Distinct from how we think of ‘muses’ in modern times, the nine muses weren’t the subject of an individual’s artistic inspiration, but rather the direct source of knowing, understanding and practising all arts and sciences.
The role of the nine muses has largely been defined by the tales Homer and Hesiod, and over time the myths of their powers have changed. Polyhymnia, for example, started to be seen as residing over music more than any other muses as time passed.
It’s immediately apparent the ancient Greek word was a lot more generic and all-encompassing than what we use ‘music’ for today, which is taken universally to refer almost exclusively to sound.

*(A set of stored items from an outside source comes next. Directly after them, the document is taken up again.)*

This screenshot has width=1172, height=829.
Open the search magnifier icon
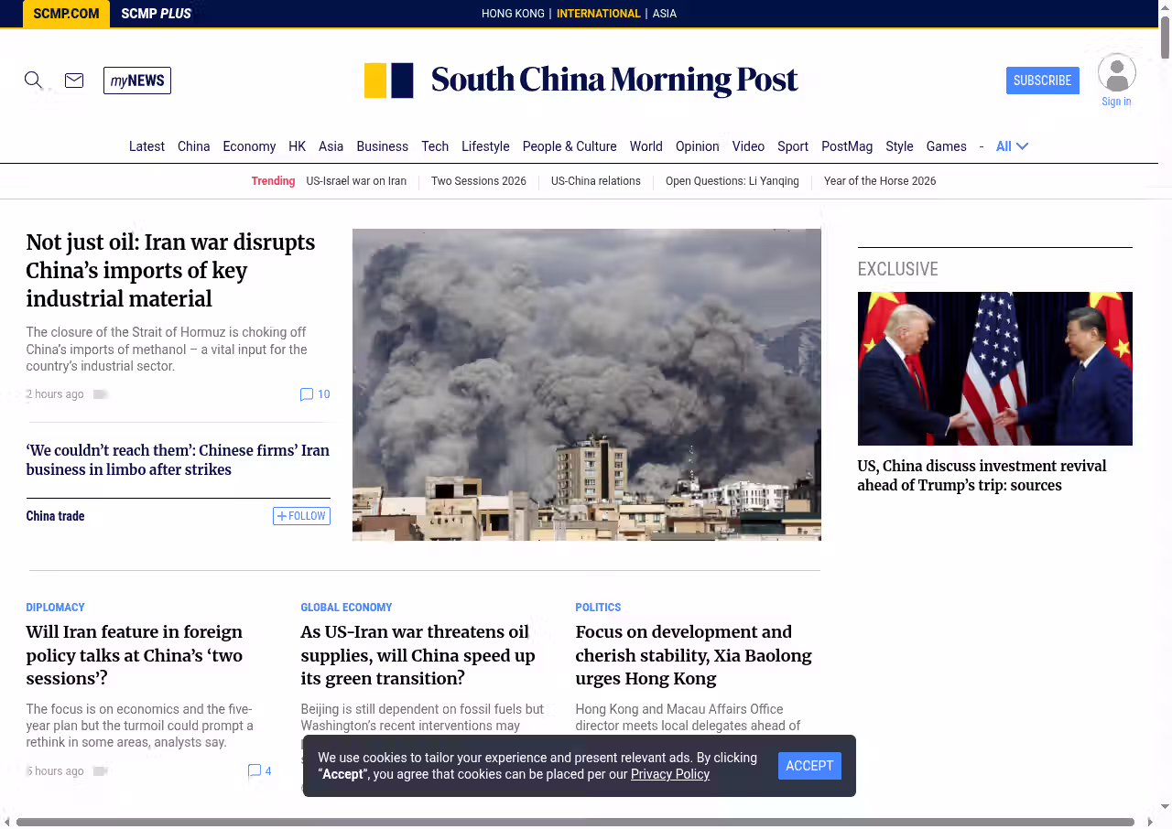[x=33, y=81]
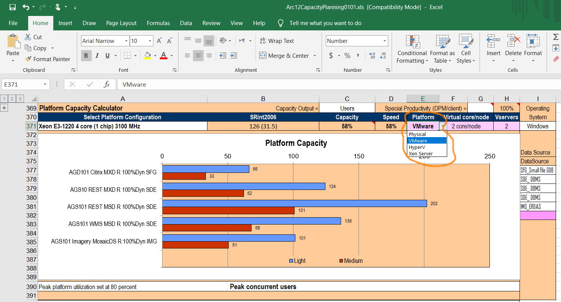The height and width of the screenshot is (302, 561).
Task: Select HyperV from the platform dropdown list
Action: [x=417, y=147]
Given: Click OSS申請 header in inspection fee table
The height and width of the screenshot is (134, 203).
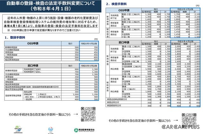Looking at the screenshot, I should tap(121, 10).
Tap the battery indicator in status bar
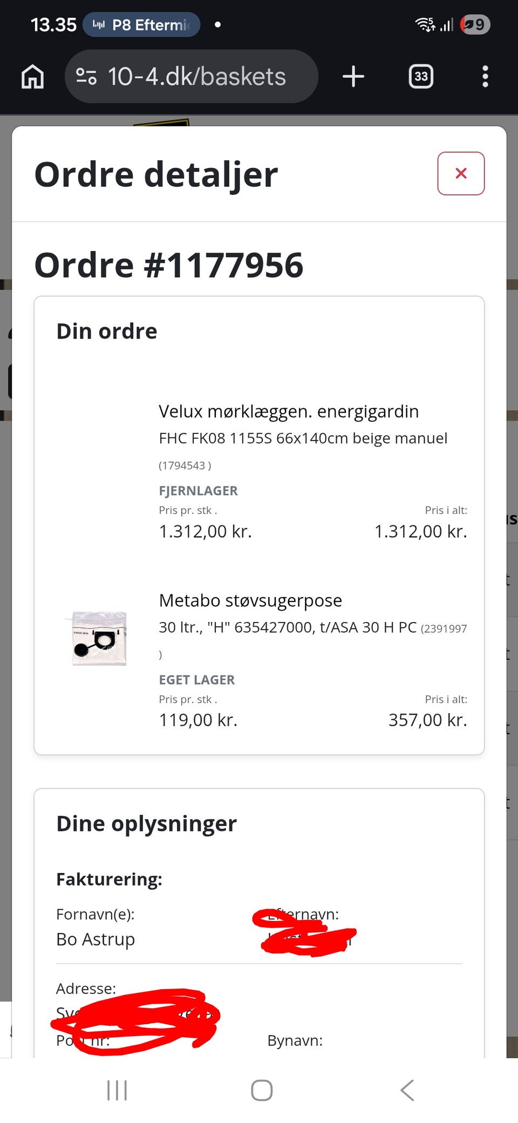Screen dimensions: 518x1123 tap(475, 24)
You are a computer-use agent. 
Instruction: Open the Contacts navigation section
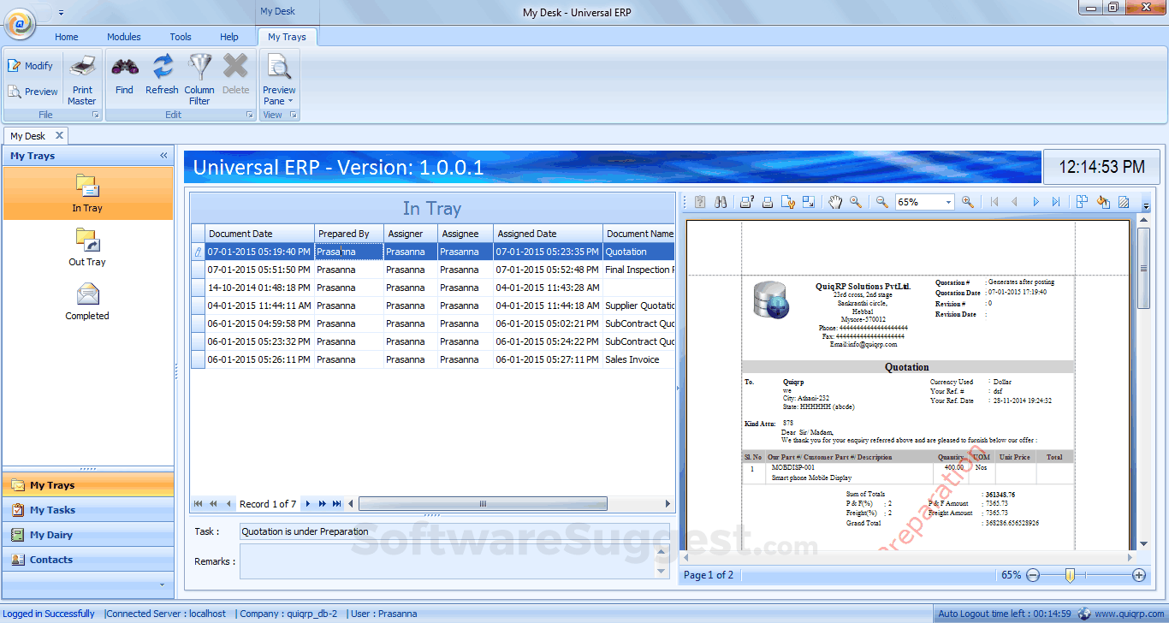(x=51, y=560)
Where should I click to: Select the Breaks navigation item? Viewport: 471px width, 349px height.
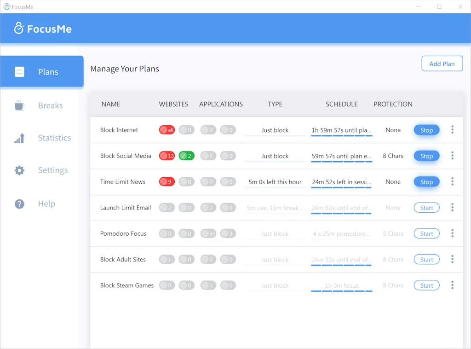click(x=50, y=105)
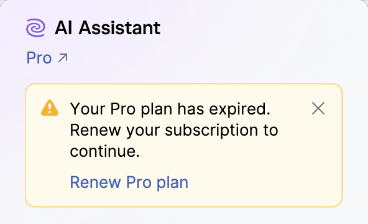Screen dimensions: 368x224
Task: Click the spiral icon left of AI Assistant
Action: (35, 28)
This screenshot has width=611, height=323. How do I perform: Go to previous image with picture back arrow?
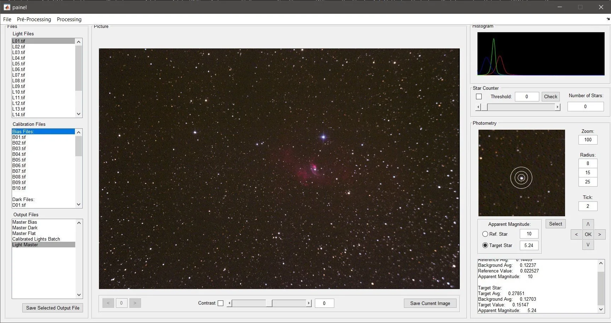108,303
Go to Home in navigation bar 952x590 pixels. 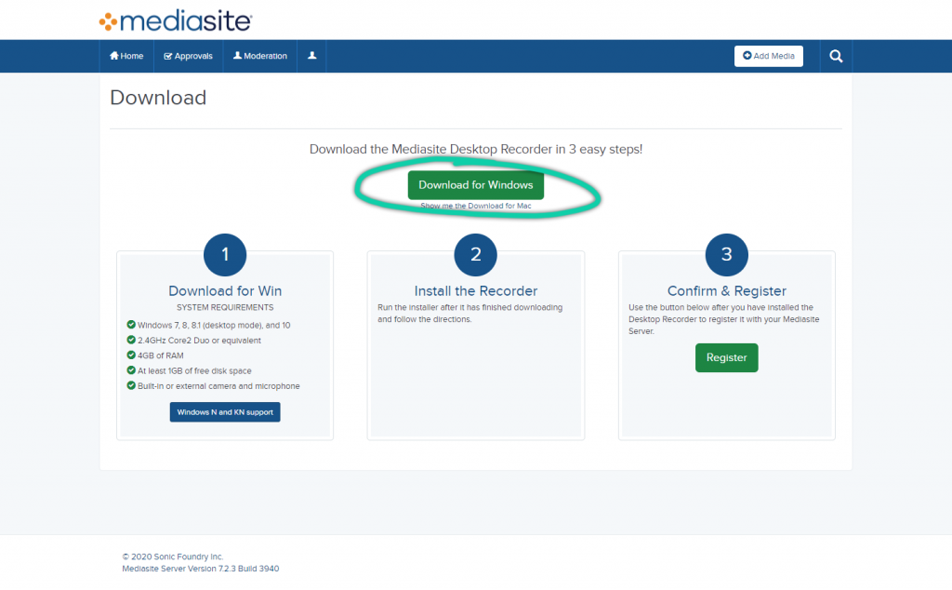(126, 56)
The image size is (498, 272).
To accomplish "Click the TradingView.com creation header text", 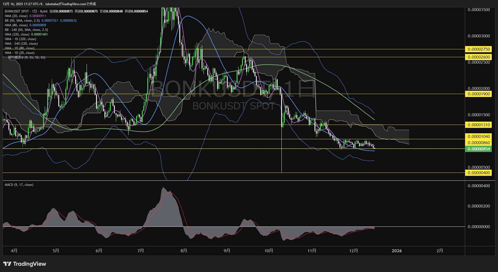I will (x=71, y=4).
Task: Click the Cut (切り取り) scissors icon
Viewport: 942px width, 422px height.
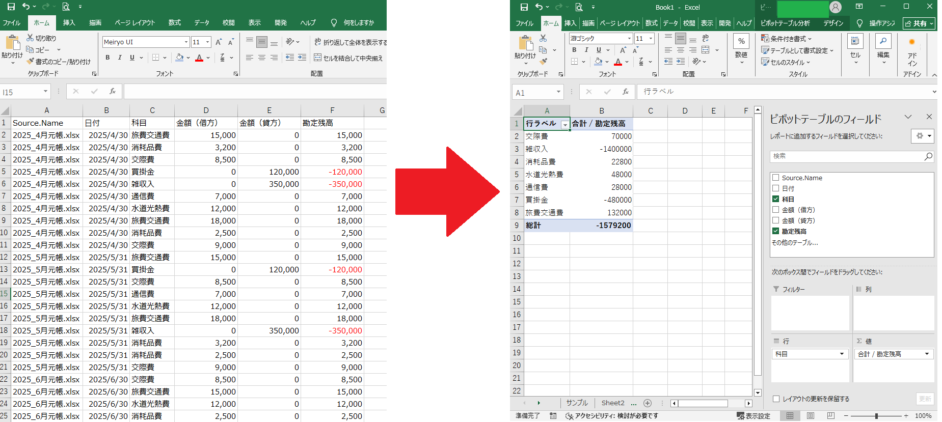Action: [x=31, y=38]
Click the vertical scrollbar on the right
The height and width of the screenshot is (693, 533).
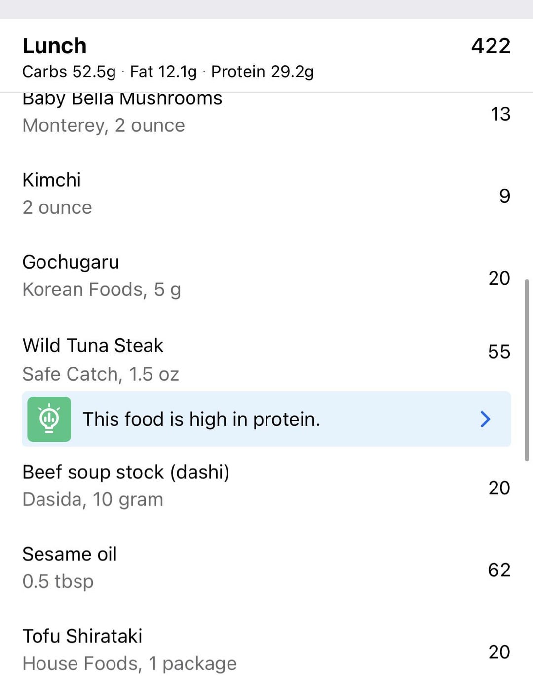527,370

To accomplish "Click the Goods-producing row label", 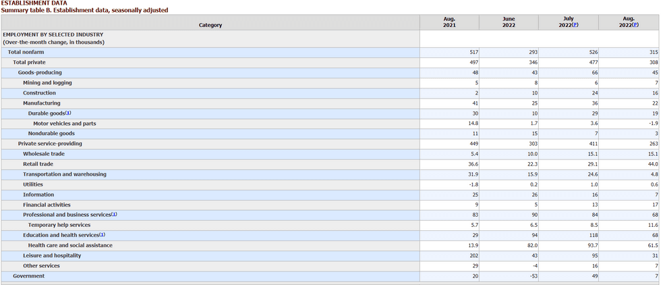I will tap(40, 72).
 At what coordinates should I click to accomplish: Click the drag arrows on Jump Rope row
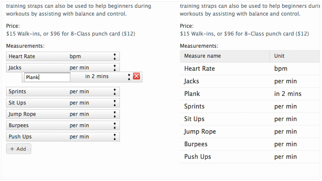tap(115, 114)
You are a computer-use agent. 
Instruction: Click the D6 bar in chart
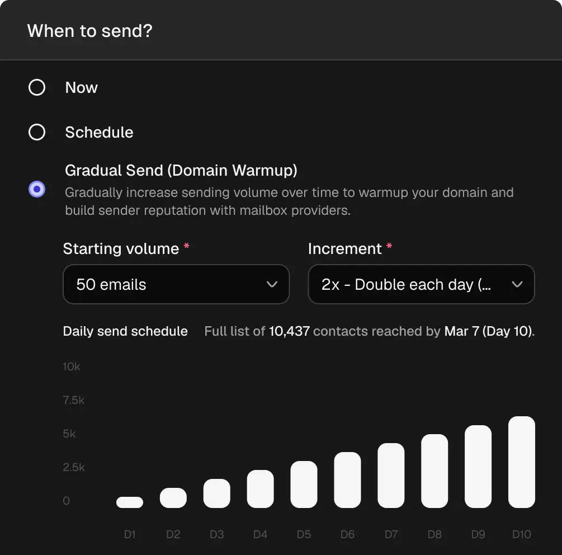347,480
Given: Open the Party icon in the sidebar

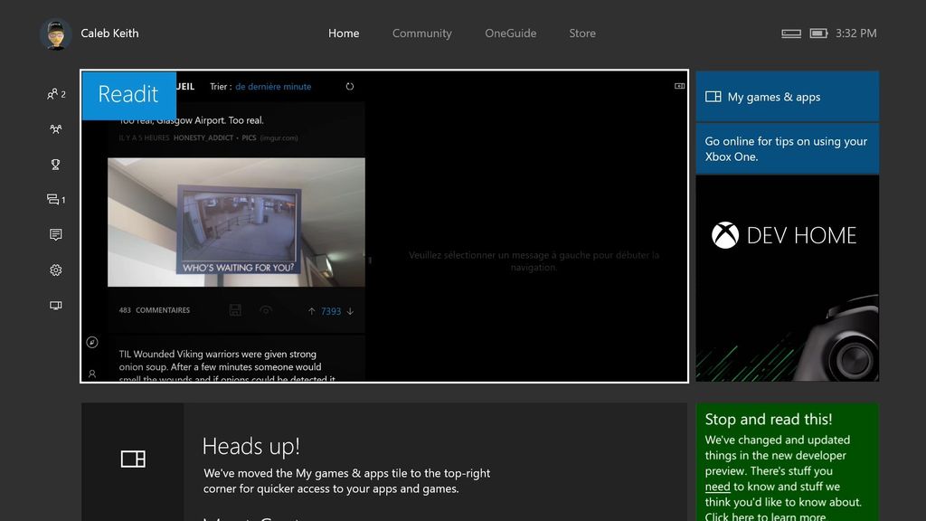Looking at the screenshot, I should click(x=55, y=128).
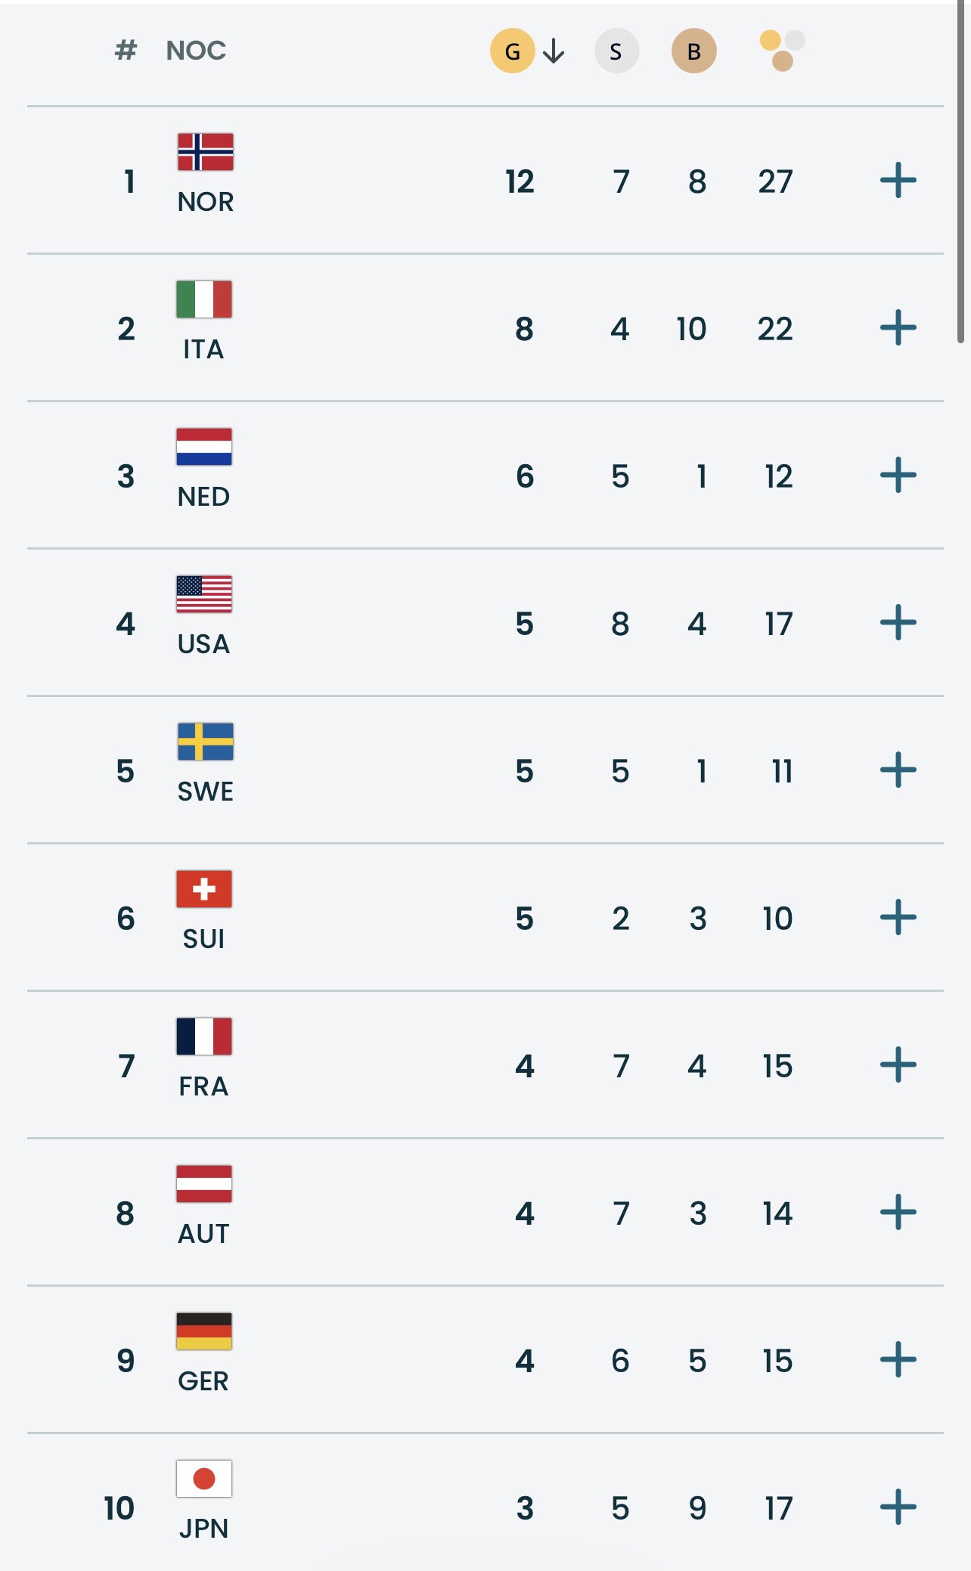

And the study and practice of music, for ancient Greeks, was important and blended into wider lives and life sciences: Pythagoras (of triangle Pythagoras theorem fame) gathered music into his mathematics department, and was the first musical numerologist and acoustician, linking sounds with lengths in string, for example – something that isn’t too many steps away from a conception of vibrations, sound waves, wavelengths and pitches.
Put simply, music is humanly-organised sound, usually made for the purpose of emotional expression or achieving beauty.
Music, this set of humanly-organised sounds, is usually structured according to a set of established practices and cultural standards based around rhythm, melody, and harmony.
A folk song passed from one village to the next in 13th-century England is music; Schoenberg’s Pierrot Lunaire is music; the Bee Gees’ ‘Stayin’ Alive’ is music.
Music has been used in rituals, including ceremonies and religious services, for centuries, and it’s also traditionally a form of entertainment, existing for its own sake and also as accompaniment to a distinct artform, for example for theatre and, in modern times, in radio broadcasts, silent and synchronised film, for television, and in internet content.
In religion and ceremonies, music plays a role in helping those who create or encounter it to have greater reverence towards that religion or occasion – or indeed political cause, when music is used for political ends.
When used for film and theatre, music’s role can be seen more as an emotion-driving one. Its ability to reflect or draw out, and fundamentally influence, human emotion is used to powerful effect.
Perhaps music’s two main functions, viewed next to each other like this, aren’t so different after all.
Instruments are a primary source of music-making, cropping up as a frequent component of ritual throughout history. As is the human voice. Singing, like all music, seems to be a fundamental part of being human.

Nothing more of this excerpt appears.